At the same time, three members of the Metropolitan Police Department’s Third District Crime Suppression Team had been canvassing the area around the Howard Theatre, 620 T St. NW, for a robbery suspect wearing a gray shirt. The officers saw Ali Jackson, dressed in a gray shirt, walk toward a blue SUV and bend at the waist in what appeared to police to be an attempt to drop an item. One of the officers approached Jackson, who fled to the 1800 block of 7th Street NW, where the officers subdued and arrested him. Alvonica Jackson began screaming at the officers and was also arrested.
Desmond Campbell was stopped by a fourth officer who saw that he matched the description of one of the stabbing-victim’s attackers, as provided by witnesses, and was also arrested. During the time the three were in handcuffs, Ali Jackson repeatedly apologized to Campbell and Alvonica Jackson, according to charging documents, ”for what had happened.”
Without being told why he was being stopped, Ali Jackson allegedly said, ”Why am I going down when the faggy is the one who maced me?” He also said Alvonica Jackson ”did not have anything to do with it.” Alvonica Jackson also allegedly asked why she was in handcuffs ”when faggy is the one who maced us.”
A witness was brought to the scene of the arrest and positively identified Ali Jackson as the person who had stabbed the victim. That same witness later identified Alvonica Jackson and Campbell as the people who had held down the victim during the stabbing. Police later found evidence of blood on Ali Jackson’s pants, pepper spray residue on Desmond Campbell’s shirt, and blood on Campbell’s pants.
Another witness told police that Alvonica Jackson had entered a bathroom in the Howard Theatre and removed $3 from a tip bowl belonging to the witness who identified the defendants. The second witness told police that Alvonica Jackson had been overheard plotting with Ali Jackson to rob someone. The charging documents indicate Alvonica Jackson was ”additionally charged with second-degree theft,” though she has not been formally charged on that count.
At the police station, Ali Jackson invoked his Miranda rights, but Alvonica Jackson and Campbell waived theirs and made derogatory, homophobic comments regarding the victim’s sexuality. Based on those comments, as well as those of Ali Jackson earlier at the crime scene, charging documents show that all three ”were additionally charged with hate crime enhancement in regards to the assault with a dangerous weapon (knife).” However, none of the three defendants has been formally charged with any bias enhancements related to the stabbing.

Data provided:
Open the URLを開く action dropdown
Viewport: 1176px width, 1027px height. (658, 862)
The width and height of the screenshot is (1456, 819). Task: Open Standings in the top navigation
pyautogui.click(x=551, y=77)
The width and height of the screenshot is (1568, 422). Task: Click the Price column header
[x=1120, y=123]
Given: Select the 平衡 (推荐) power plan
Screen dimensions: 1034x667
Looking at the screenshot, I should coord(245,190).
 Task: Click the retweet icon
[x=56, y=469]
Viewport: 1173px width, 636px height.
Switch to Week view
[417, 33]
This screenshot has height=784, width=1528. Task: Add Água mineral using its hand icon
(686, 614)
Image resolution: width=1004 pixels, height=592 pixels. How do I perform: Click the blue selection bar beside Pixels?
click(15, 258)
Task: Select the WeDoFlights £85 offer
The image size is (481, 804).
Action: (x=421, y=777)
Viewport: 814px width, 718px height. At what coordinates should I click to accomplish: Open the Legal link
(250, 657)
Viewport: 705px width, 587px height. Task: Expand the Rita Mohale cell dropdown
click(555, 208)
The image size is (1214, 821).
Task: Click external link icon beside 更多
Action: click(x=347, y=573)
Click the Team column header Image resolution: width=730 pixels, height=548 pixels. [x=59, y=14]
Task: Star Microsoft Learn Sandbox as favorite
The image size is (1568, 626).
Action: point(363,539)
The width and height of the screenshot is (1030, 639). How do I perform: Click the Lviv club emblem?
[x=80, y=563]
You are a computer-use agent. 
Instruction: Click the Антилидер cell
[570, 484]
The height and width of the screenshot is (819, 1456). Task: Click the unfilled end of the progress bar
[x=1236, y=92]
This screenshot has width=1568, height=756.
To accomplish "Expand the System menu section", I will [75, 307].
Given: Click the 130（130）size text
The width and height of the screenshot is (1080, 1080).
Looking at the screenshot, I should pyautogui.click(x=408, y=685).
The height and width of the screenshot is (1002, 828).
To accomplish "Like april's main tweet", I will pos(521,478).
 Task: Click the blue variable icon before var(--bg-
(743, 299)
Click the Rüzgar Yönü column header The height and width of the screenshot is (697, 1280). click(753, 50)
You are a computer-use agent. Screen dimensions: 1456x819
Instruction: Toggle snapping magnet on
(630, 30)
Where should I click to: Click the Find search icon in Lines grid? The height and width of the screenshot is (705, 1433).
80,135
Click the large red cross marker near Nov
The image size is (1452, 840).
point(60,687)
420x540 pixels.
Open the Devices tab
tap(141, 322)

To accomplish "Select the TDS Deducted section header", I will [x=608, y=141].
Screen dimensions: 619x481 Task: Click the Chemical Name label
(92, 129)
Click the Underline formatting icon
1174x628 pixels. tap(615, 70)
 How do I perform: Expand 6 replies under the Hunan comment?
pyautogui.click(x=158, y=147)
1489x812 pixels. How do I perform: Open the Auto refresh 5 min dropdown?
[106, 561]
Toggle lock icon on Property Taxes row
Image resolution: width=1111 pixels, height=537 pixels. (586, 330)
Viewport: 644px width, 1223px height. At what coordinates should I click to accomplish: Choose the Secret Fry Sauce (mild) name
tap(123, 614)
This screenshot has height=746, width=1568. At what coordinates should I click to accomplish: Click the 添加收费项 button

Task directions: In the arrest account, what did police find on Desmond Campbell's shirt? Answer from the text alone, not the records.

Response: Pepper spray residue.